The AVspoof Database
--------------------
Changelog
=========
* **Version 2**, 24/Mar/2016:
- Added ``_verify_train`` protocols that allow using train set in the
verification evaluations.
* **Version 1**, 09/Feb/2016:
- Initial release
Description
===========
The `AVspoof Database <https://www.idiap.ch/dataset/avspoof>`_ provides
non-biased spoofing attacks in order for researchers to test both their
ASV systems and anti-spoofing algorithms. The attacks are created based on
newly acquired audio recordings. The data acquisition process lasted approximately
two months with 44 persons, each participating in several sessions configured in
different environmental conditions and setups. After the collection of the data,
the attacks, more precisely, replay, voice conversion and speech synthesis attacks
were generated. This Database was produced at the Idiap Research Institute, in Switzerland.
Acknowledgements
================
If you use this database, please cite the following publication on your paper::
@INPROCEEDINGS{KucurErgunay_IEEEBTAS_2015,
author = {Kucur Ergunay, Serife and Khoury, Elie and Lazaridis, Alexandros and Marcel, S{\'{e}}bastien},
projects = {Idiap, SNSF-LOBI, BEAT},
month = sep,
title = {On the Vulnerability of Speaker Verification to Realistic Voice Spoofing},
booktitle = {IEEE International Conference on Biometrics: Theory, Applications and Systems},
year = {2015},
pdf = {http://publications.idiap.ch/downloads/papers/2015/KucurErgunay_IEEEBTAS_2015.pdf}
}
Database Description
====================
The data acquisition process is divided into four different sessions, each scheduled several
days apart in different setups and environmental conditions (e.g. different in terms of
background noise, reverberation, etc.) for each of 31 male and 13 female participants.
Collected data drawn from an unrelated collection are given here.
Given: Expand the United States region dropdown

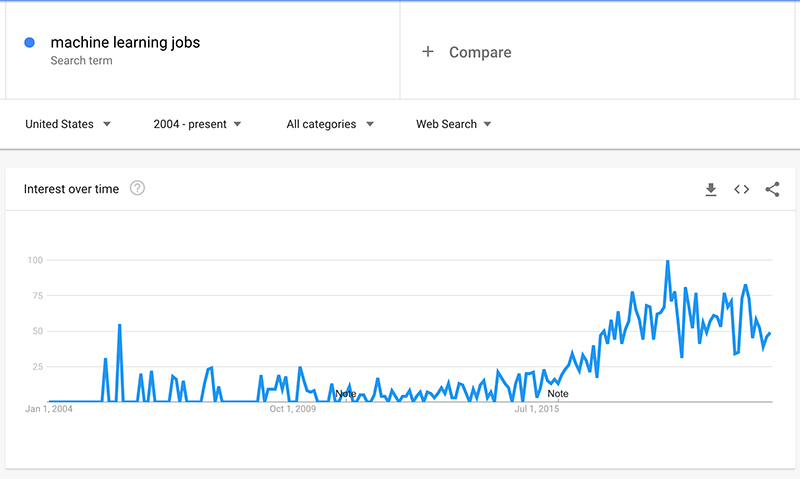Looking at the screenshot, I should (x=68, y=124).
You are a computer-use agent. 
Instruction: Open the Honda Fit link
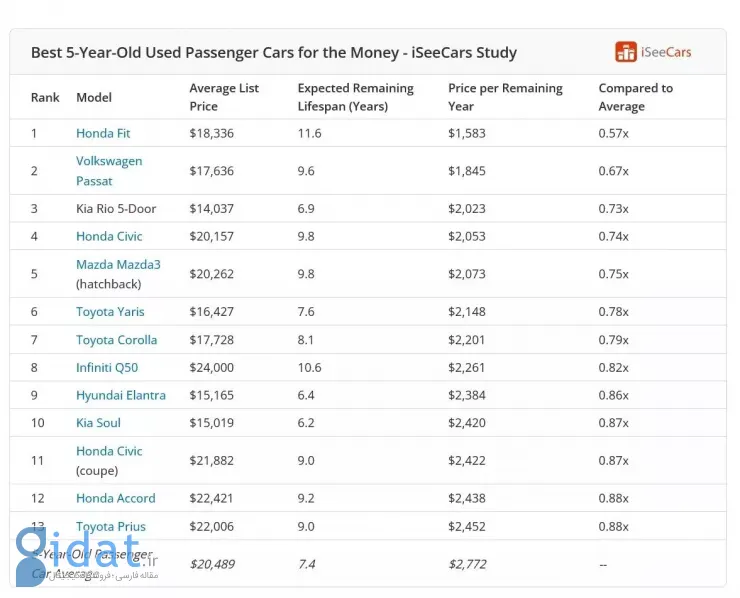pyautogui.click(x=103, y=134)
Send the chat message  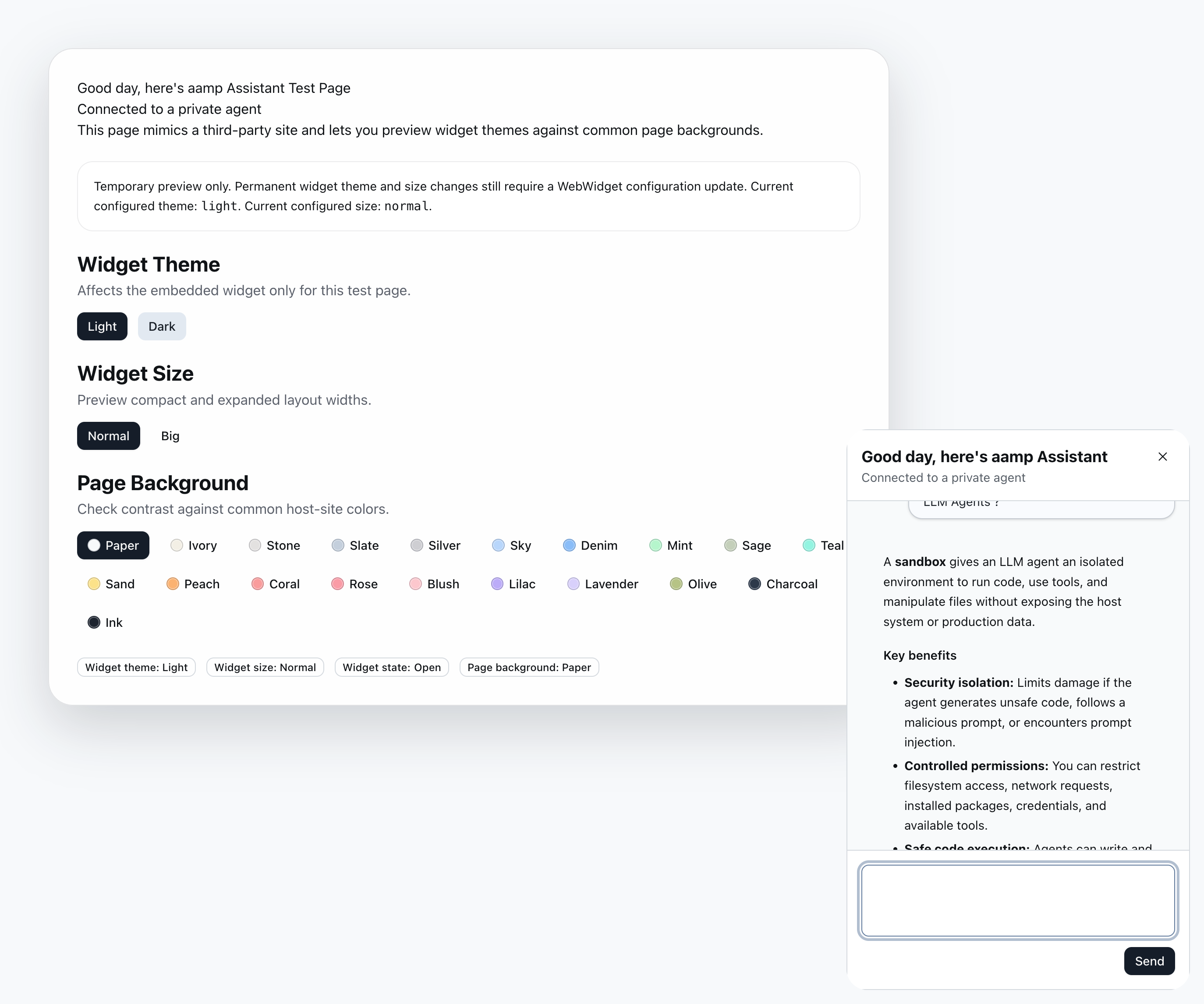[x=1149, y=961]
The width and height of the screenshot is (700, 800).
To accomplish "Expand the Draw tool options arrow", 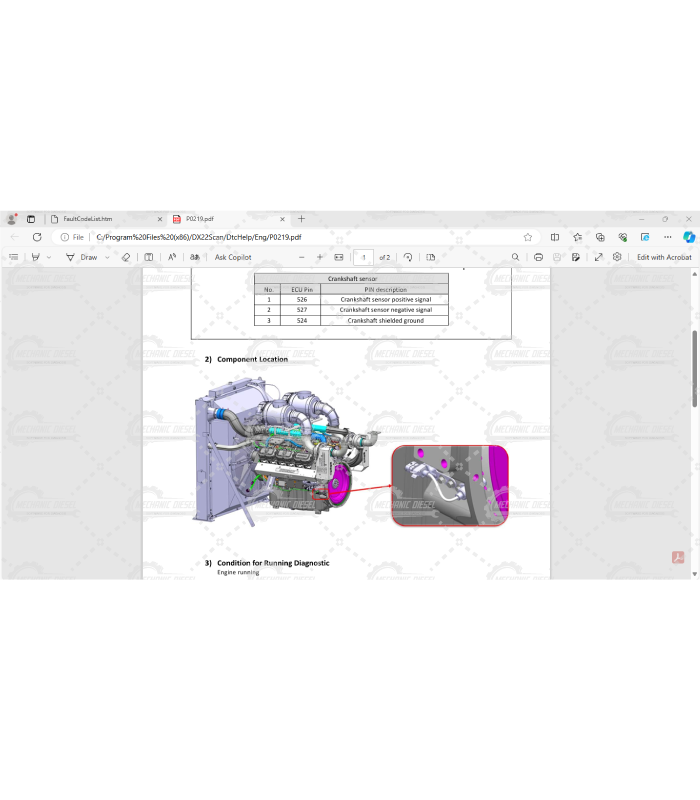I will click(107, 257).
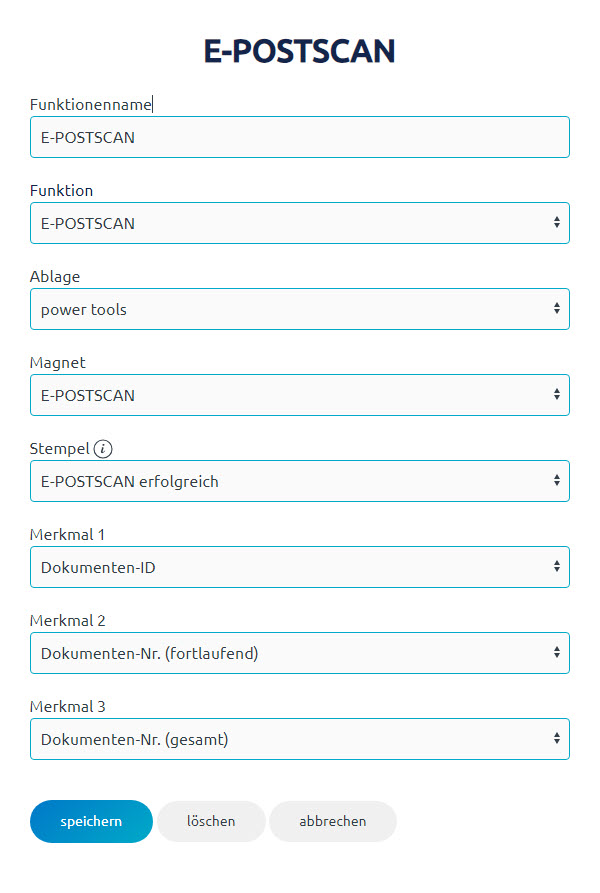Viewport: 600px width, 893px height.
Task: Open the Funktion dropdown
Action: tap(300, 223)
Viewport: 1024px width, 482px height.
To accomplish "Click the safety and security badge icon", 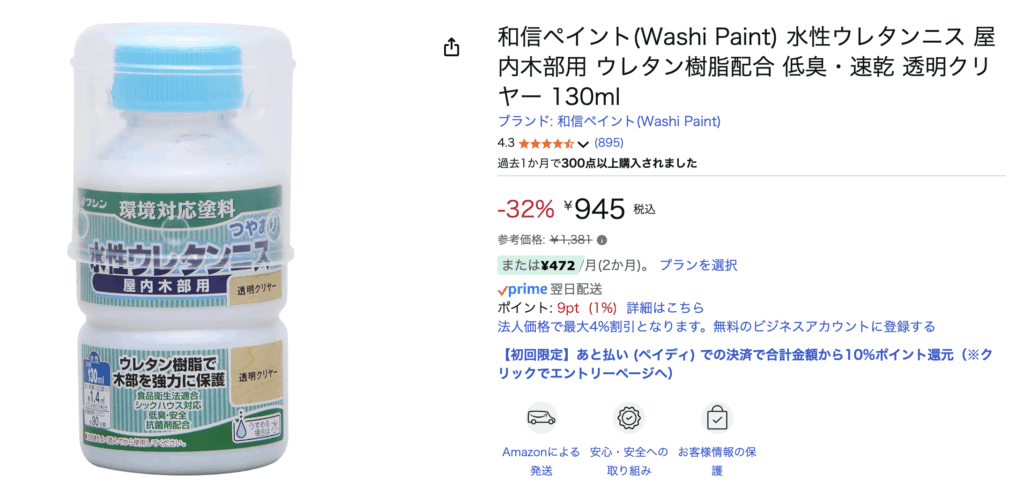I will tap(629, 417).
The first session which is supposed to be used as training set while creating the attacks,
was performed in the most controlled conditions. Besides, the conditions for the last
three sessions dedicated to test trials were more relaxed in order to grasp the challenging
scenarios. The audio data were recorded by three different devices including (a) one
good-quality microphone, AT2020USB+, and two mobiles, (b) Samsung Galaxy S4 (phone1)
and (c) iPhone 3GS (phone2). The positioning of the devices was stabilized for each
session and each participant in order to standardize the recording settings.
For each session, the participant was subjected to three different data acquisition protocols as in the following:
* **Reading part (read)**: 10/40 pre-defined sentences are read by the participant.
* **Pass-phrases part (pass)**: 5 short prompts are read by the participant.
* **Free speech part (free)**: The participant speaks freely about any topic for 3 to 10 minutes.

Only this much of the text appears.